§ **Exercices à compléter**
A - D'après l'extrait fourni, quel comédien joue le rôle d'« Antoine d'Anthac » ?
B - Relevez tous les acteurs que l'extrait fourni désigne par leur nom.
C - Indiquez si chacune de ces affirmations concorde avec l'extrait fourni : (i) Resnais a réalisé ce film à 90 ans ; (ii) un seul couple d'interprètes tient les rôles d'Orphée et Eurydice ; (iii) le texte du film est tiré d'une unique pièce d'Anouilh.

§ **Extrait fourni**
########

L’ode ultime du cinéaste Alain Resnais à ses acteurs. Ce film est une curiosité qui prouve que théâtre et cinéma peuvent être en parfaite osmose. Tous les acteurs sont grandioses, avec une préférence à Pierre Arditi, Anne Consigny et Mathieu Amalric. Effectivement, nous n’avions pas encore tout vu M. Resnais !
"Dès qu'il eut franchi le pont les fantômes vinrent à sa rencontre" : cet inter-titre repris de Murnau donne le ton. Ce sera un film, mais bien autre chose aussi, un voyage (très) littéraire vers et dans des univers oniriques, par exemple. Resnais signe ici (à 90 ans !) une oeuvre magnifique, d'une grande richesse et intelligence, où mythe et théâtre se fondent et se prolongent dans un jeu complexe en miroir (« Vous n’avez encore rien vu » !). Le mythe est antique, qui donna même naissance à un culte, l'orphisme, la vision est scénique - doublement : la captation-prétexte de la bien-nommée "Compagnie de la Colombe" répétant dans un entrepôt sous la férule intrigante d’un pendule, et la fausse improvisation des 13 comédiens (jouant sous leur vrai nom – mention spéciale à Mathieu Amalric en « M.Henri ») à la poursuite de leur auteur, « Antoine d'Anthac » (Bruno Podalydès) dans une étrange demeure au coeur d'un village accroché à flanc de montagne (arrière-pays niçois ?) où les a priés à sa demande son homme de confiance et majordome « Marcellin » (Andrzej Seweryn), et même en triple, puisque les rôles d’Orphée et Eurydice sont assurés par deux couples différents d'interprètes, les 5 autres acteurs assurant leur partie en double, le texte est superbe (deux pièces d'Anouilh réunies, adaptées et scénarisées) et les décors, la musique, comme la scénographie remarquables. Ce vrai/faux « tombeau » (au sens bien sûr d’hommage, ici dramaturgique) est un régal. « Orphée » a donné quelques beaux films (avec Cocteau par exemple). Resnais livre là une « Eurydice » passionnante, enchâssée dans une réflexion générale sur la création, l’amour, la mort, le destin : enfin quelques thèmes majeurs… se payant même le luxe d’un épilogue malicieux.

########

§ **Données extraites**
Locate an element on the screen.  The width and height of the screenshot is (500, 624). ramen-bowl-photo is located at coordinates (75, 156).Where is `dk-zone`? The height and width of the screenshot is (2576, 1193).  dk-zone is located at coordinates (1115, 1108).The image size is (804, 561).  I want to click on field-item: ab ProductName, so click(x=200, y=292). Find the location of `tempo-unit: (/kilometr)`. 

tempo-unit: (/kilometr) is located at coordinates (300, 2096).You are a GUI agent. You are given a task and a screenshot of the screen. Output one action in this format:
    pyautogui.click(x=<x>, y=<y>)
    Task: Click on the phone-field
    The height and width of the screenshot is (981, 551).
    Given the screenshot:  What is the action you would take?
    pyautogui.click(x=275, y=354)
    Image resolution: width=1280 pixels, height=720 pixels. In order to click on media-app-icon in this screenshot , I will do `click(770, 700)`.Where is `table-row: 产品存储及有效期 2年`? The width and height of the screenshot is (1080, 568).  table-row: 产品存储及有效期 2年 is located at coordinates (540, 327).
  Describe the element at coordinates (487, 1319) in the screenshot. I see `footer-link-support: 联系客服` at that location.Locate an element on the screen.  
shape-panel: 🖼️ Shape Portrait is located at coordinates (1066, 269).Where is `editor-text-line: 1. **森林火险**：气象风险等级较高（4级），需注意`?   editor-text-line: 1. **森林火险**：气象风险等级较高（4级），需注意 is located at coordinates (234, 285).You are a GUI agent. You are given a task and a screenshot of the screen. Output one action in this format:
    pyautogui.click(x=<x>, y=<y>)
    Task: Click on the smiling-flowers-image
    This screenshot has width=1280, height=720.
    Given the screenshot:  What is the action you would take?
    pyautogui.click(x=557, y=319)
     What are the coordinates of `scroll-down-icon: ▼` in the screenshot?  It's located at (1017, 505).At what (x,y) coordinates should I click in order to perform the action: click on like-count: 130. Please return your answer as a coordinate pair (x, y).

########

§ **Liste des réponses**
A - Bruno Podalydès.

B - Pierre Arditi, Anne Consigny, Mathieu Amalric, Bruno Podalydès, Andrzej Seweryn

C -
(i) Oui : « Resnais signe ici (à 90 ans !) »
(ii) Non : « les rôles d’Orphée et Eurydice sont assurés par deux couples différents d'interprètes »
(iii) Non : « deux pièces d'Anouilh réunies, adaptées et scénarisées »